What do you need to know about SB0619, also known as the Oregon Consumer Privacy Act?

  • Similar to the Colorado progeny of laws, but with differences – not the least of which is that it applies to nonprofits starting July 2025.
  • Different definition of personal data than the other state laws (though practical difference is unclear). It doesn’t include information made available through widely distributed media.
  • Biometric data is such that is capable of identifying a person, even if not used for this.
  • Deidentified data includes data derived from patient data and Deidentified under HIPAA.
  • Sale is for monetary or other valuable consideration, but carves out sharing to an affiliate, or as part of a merger/acquisition or made publicly available.

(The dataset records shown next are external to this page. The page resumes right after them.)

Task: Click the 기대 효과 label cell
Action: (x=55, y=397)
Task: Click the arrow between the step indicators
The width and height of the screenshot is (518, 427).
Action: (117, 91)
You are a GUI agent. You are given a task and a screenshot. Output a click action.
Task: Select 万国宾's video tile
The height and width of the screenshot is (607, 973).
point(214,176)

  • Scope: processing the information of 100,000 consumers or 25,000 consumers, where 25% of the revenue is from sale of data.

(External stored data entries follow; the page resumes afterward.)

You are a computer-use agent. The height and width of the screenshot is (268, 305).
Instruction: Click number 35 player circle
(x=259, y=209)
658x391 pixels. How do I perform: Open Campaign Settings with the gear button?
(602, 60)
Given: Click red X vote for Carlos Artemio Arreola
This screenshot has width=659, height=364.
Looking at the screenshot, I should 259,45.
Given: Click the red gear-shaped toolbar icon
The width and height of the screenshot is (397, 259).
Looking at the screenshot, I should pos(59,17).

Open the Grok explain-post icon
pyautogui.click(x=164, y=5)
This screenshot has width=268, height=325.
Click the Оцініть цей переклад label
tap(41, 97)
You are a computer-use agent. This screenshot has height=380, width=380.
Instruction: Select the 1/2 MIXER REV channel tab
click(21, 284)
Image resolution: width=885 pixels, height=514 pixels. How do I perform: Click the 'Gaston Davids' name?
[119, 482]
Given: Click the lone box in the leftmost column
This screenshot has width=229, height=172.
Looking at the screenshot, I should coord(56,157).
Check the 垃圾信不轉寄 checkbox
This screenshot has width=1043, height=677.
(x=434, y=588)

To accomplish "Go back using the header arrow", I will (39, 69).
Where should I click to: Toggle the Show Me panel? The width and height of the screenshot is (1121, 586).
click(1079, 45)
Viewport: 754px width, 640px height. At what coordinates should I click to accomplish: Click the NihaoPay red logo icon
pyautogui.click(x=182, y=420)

  • There is a list of carve outs that the law doesn’t prohibit a controller from doing, which include: (1) Conducting internal research to develop, improve or repair products, services or technology; (2) Performing internal operations that are reasonably aligned with a consumer’s expectations, that the consumer may reasonably anticipate based on the consumer’s existing relationship with the controller or that are otherwise compatible with processing.

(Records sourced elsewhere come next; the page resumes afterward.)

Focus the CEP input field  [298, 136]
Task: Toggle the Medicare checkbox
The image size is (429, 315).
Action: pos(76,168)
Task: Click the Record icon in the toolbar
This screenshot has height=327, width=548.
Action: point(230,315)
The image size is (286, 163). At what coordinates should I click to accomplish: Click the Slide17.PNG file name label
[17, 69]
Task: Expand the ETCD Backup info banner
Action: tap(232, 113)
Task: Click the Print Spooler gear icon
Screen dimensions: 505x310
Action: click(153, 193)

  • The law provides a much needed clarification (obvious under GDPR, but not explicitly stated in the parallel state laws) that the carve out applies only subject to controller fulfilling the data minimization, purpose limitation and retention limitations of the law (adequate and reasonably necessary for, relevant to, proportionate in relation to and limited to the purposes) and adequately protecting the data from unauthorized use.
  • Specifically stating that the burden of proof regarding the carve out is on the controller.
  • The consumer may designate an authorized agent by means of an internet link, browser setting, browser extension, global device setting or other technology that enables the consumer to opt out of the controller’s processing of the consumer’s personal data.
  • Controllers must provide a clear and conspicuous description of any processing of personal data in which the controller engages for the purpose of targeted advertising or for the purpose of profiling the consumer in furtherance of decisions that produce legal effects or effects of similar significance, and a procedure by which the consumer may opt out of this type of processing.
  • A controller that discloses deidentified data must exercise reasonable oversight to monitor compliance with any contractual commitments to which the deidentified data is subject and shall take appropriate steps to address any breaches of the contractual commitments.
  • Enforceable by the Attorney General’s Office.